***I've been wrestling with writer's block now for... perhaps nearly a fortnight? Since I got back home, anyway, although daily scribblings in my notebook about how we did this that and the other hardly count as holiday writing.***
It's morning, Saturday. The throes of a deep sleep still hold onto me and even with my glasses on, it's hard to see the screen. To my left, I can see that I didn't bother to close the curtains all the way. A thin sliver of bright light peeps in. And I am still in my clothes, from last night. This how I can tell that I needed to sleep so badly. I needed to relax.
I can hear the dull whirring of my pedestal fan but it's hardly stirring the air. Perhaps it's because in the night all my blankets migrated to the end of the bed and formed a barrier that the cool air could not break through.

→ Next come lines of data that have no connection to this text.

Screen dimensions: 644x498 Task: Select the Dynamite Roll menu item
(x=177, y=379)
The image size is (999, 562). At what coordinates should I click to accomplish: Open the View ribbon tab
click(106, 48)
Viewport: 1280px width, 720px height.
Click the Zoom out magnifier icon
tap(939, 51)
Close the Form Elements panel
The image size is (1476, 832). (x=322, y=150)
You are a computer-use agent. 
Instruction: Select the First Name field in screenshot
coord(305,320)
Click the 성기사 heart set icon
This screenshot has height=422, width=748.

Some nights I move the fan close to the bed so that this cannot happen, but not last night. I wonder what my hair looks like.

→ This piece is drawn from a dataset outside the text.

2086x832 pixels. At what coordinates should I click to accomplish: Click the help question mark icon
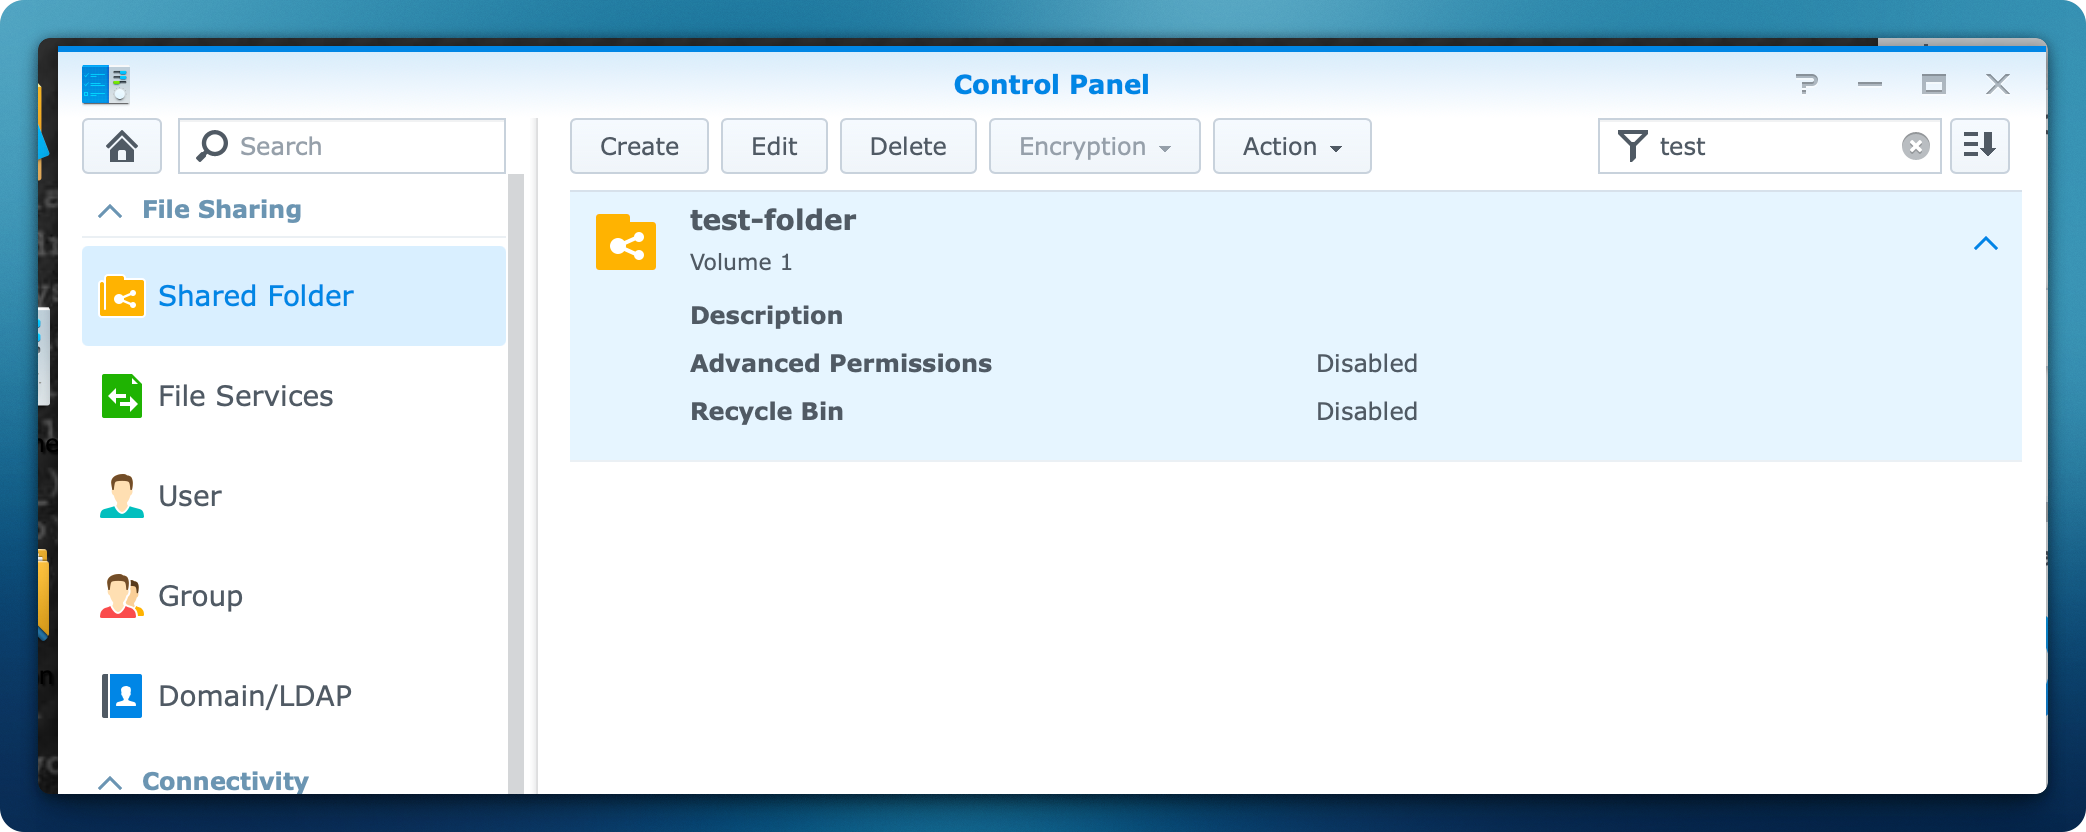point(1806,84)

There are three things I can safely assume about the day: One, that it will be hot. Two, that everyone will be home or at least around. Three, that today I will feel restless.
It's how I've felt the past two days. It's been strange. Boredom has nearly brought me to tears. I'm finding no pleasure in reading or watching movies. I tried baking. I tried seeing my friends. That, at least, was fun for a while. Then they had to go, to work, to see their significant others, to their lives. So it was back to being restless.
I am restless, because now that my novel is effectively 'finished' (for it will never be done, it will always be imperfect to me) I am emptier than empty, I am dryer than dry, and I am boreder than bored.
So bored that I post freewriting on my blog and inflict my boredom on all of you.